#### [Quoted text]
DENVER -- Americans have opted for "feel good" recycling
programs, instead of attacking the source of pollution in industry
and wasteful consumer buying, a former congressional
environmental analyst said yesterday.

Joel Hirschorn said the U S. Environmental Protection Agency
during the Reagan administration chose to regulate industrial
discharges to the environment, instead of demanding more
fundamental changes in the products industry makes. For
example, the government could have pursued agriculturally
based plastic substitutes as an alternative to regulating plastic
producers, Hirschorn said.

"Because we haven't had an emphasis on the broad strategy of
pollution prevention, we haven't supported what I would call the
restructuring of technological industry into completely different
ways of making materials and using materials," said Hirschorn,
who was with Congress's Office of Technological Assessment
from 1978 to 1990.

#### [Exercise]
Carry on the news report about recycling and pollution prevention from its final sentence. The records that come next are from a separate source.

#### [Rows]
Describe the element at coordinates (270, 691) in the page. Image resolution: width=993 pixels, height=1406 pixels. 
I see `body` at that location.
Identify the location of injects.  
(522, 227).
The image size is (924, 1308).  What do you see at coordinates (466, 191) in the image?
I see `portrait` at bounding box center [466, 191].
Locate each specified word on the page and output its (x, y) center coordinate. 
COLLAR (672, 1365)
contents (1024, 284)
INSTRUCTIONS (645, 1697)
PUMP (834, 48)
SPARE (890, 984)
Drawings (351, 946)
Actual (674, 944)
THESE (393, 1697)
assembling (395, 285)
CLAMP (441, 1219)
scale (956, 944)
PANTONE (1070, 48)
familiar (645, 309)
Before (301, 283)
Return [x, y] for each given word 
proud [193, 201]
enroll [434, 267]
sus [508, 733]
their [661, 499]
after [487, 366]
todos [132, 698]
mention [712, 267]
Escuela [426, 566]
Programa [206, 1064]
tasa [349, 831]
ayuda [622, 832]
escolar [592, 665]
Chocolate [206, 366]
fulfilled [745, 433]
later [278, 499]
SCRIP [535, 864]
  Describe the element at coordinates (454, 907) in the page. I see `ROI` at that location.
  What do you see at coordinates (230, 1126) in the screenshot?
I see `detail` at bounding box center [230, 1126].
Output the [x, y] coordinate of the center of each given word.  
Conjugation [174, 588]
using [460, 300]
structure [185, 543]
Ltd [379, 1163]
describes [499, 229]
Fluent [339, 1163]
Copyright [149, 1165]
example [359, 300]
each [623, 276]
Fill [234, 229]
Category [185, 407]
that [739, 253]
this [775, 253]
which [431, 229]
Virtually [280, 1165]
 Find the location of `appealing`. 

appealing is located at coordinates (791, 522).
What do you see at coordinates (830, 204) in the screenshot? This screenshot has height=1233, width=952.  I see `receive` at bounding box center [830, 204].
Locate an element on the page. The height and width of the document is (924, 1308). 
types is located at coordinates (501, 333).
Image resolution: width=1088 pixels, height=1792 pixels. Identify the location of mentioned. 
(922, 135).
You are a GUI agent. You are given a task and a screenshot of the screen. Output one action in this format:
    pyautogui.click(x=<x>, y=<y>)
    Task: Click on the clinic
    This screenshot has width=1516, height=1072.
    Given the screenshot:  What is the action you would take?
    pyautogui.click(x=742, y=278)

#### [The answer]
"The EPA and our current regulatory system basically sustained
the existing major industry that we have, from petroleum to
chemicals to paper."

Hirschorn was among the speakers at the convention of the
Washington-based National Pollution Prevention Roundtable.
Some 500 environmental workers from government and industry
are attending the meeting, which runs through Friday.

Hirschorn, now a private consultant in Maryland, is well-known
in the pollution prevention movement for his view that the nation
needs fundamental industrial change.

He said in an interview after the panel that recycling is "a feel-
good kind of activity for individuals. Why feel good about
recycling your aluminum cans, when you should really be
questioning why we consume so many products packaged in
aluminum cans?"

"Recycling was a brilliant strategy on the part of mainstream
industry to preserve their existing products," he said.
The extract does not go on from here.